本题输入:

◇ ◇ ◇ ◇ ◇

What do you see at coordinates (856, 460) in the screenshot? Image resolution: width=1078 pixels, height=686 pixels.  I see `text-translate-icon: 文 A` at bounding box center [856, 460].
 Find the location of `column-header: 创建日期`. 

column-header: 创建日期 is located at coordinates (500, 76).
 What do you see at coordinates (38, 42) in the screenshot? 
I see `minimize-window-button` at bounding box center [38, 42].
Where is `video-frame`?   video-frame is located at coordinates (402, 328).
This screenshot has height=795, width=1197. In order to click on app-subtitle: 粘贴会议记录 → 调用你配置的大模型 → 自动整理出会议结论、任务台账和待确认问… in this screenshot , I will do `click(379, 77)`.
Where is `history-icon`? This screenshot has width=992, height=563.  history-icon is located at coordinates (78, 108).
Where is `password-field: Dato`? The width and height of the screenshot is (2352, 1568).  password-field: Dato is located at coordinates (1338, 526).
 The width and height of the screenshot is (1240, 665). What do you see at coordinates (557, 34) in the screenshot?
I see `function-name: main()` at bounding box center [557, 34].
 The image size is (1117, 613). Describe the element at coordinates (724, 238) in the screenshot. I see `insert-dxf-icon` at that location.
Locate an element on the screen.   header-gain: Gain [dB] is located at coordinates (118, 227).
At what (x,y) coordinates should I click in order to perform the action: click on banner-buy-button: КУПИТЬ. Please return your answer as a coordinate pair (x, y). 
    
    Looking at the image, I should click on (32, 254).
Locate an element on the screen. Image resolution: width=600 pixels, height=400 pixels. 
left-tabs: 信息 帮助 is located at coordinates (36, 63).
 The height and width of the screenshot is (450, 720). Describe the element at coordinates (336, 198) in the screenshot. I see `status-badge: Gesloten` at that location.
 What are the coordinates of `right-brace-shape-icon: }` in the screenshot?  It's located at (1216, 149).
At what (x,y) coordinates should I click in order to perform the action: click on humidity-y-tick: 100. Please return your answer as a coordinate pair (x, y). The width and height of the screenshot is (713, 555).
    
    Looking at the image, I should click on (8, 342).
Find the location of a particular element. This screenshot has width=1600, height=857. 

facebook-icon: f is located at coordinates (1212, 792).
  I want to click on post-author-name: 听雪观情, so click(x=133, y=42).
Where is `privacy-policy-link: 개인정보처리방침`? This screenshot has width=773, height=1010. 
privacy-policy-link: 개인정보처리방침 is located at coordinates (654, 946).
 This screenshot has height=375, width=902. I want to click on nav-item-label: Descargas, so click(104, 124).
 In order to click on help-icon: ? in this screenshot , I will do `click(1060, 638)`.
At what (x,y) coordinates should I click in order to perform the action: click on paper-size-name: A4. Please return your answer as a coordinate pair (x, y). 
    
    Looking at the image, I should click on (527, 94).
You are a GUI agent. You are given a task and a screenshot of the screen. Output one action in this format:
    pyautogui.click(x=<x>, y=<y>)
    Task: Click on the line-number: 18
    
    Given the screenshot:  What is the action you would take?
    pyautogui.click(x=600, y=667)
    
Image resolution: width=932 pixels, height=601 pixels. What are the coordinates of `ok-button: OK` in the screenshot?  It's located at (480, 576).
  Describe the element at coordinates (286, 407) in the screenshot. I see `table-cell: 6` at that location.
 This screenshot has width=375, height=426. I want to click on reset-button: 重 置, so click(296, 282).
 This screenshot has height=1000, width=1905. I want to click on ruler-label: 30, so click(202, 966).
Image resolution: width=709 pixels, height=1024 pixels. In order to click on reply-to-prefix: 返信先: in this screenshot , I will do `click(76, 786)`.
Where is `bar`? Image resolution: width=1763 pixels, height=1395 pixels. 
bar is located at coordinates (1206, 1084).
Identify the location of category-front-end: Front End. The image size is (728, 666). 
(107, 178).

◇ ◇ ◇ ◇ ◇

任务说明: 把以上全部记录逐行排成编号列表，空行一律略去。

任务输出:
1. What do you see at coordinates (856, 460) in the screenshot? Image resolution: width=1078 pixels, height=686 pixels.  I see `text-translate-icon: 文 A` at bounding box center [856, 460].
2.  Find the location of `column-header: 创建日期`. 
3. column-header: 创建日期 is located at coordinates (500, 76).
4.  What do you see at coordinates (38, 42) in the screenshot? 
5. I see `minimize-window-button` at bounding box center [38, 42].
6. Where is `video-frame`?   video-frame is located at coordinates (402, 328).
7. This screenshot has height=795, width=1197. In order to click on app-subtitle: 粘贴会议记录 → 调用你配置的大模型 → 自动整理出会议结论、任务台账和待确认问… in this screenshot , I will do `click(379, 77)`.
8. Where is `history-icon`? This screenshot has width=992, height=563.  history-icon is located at coordinates (78, 108).
9. Where is `password-field: Dato`? The width and height of the screenshot is (2352, 1568).  password-field: Dato is located at coordinates (1338, 526).
10.  The width and height of the screenshot is (1240, 665). What do you see at coordinates (557, 34) in the screenshot?
11. I see `function-name: main()` at bounding box center [557, 34].
12.  The image size is (1117, 613). Describe the element at coordinates (724, 238) in the screenshot. I see `insert-dxf-icon` at that location.
13. Locate an element on the screen.   header-gain: Gain [dB] is located at coordinates (118, 227).
14. At what (x,y) coordinates should I click in order to perform the action: click on banner-buy-button: КУПИТЬ. Please return your answer as a coordinate pair (x, y). 
15.     Looking at the image, I should click on (32, 254).
16. Locate an element on the screen. Image resolution: width=600 pixels, height=400 pixels. 
17. left-tabs: 信息 帮助 is located at coordinates (36, 63).
18.  The height and width of the screenshot is (450, 720). Describe the element at coordinates (336, 198) in the screenshot. I see `status-badge: Gesloten` at that location.
19.  What are the coordinates of `right-brace-shape-icon: }` in the screenshot?  It's located at (1216, 149).
20. At what (x,y) coordinates should I click in order to perform the action: click on humidity-y-tick: 100. Please return your answer as a coordinate pair (x, y). The width and height of the screenshot is (713, 555).
21.     Looking at the image, I should click on (8, 342).
22. Find the location of a particular element. This screenshot has width=1600, height=857. 
23. facebook-icon: f is located at coordinates (1212, 792).
24.   I want to click on post-author-name: 听雪观情, so click(x=133, y=42).
25. Where is `privacy-policy-link: 개인정보처리방침`? This screenshot has width=773, height=1010. 
26. privacy-policy-link: 개인정보처리방침 is located at coordinates (654, 946).
27.  This screenshot has height=375, width=902. I want to click on nav-item-label: Descargas, so click(104, 124).
28.  In order to click on help-icon: ? in this screenshot , I will do `click(1060, 638)`.
29. At what (x,y) coordinates should I click in order to perform the action: click on paper-size-name: A4. Please return your answer as a coordinate pair (x, y). 
30.     Looking at the image, I should click on (527, 94).
31. You are a GUI agent. You are given a task and a screenshot of the screen. Output one action in this format:
32.     pyautogui.click(x=<x>, y=<y>)
33.     Task: Click on the line-number: 18
34.     Given the screenshot:  What is the action you would take?
35.     pyautogui.click(x=600, y=667)
36. Image resolution: width=932 pixels, height=601 pixels. What are the coordinates of `ok-button: OK` in the screenshot?  It's located at (480, 576).
37.   Describe the element at coordinates (286, 407) in the screenshot. I see `table-cell: 6` at that location.
38.  This screenshot has width=375, height=426. I want to click on reset-button: 重 置, so click(296, 282).
39.  This screenshot has height=1000, width=1905. I want to click on ruler-label: 30, so click(202, 966).
40. Image resolution: width=709 pixels, height=1024 pixels. In order to click on reply-to-prefix: 返信先: in this screenshot , I will do `click(76, 786)`.
41. Where is `bar`? Image resolution: width=1763 pixels, height=1395 pixels. 
42. bar is located at coordinates (1206, 1084).
43. Identify the location of category-front-end: Front End. The image size is (728, 666). 
44. (107, 178).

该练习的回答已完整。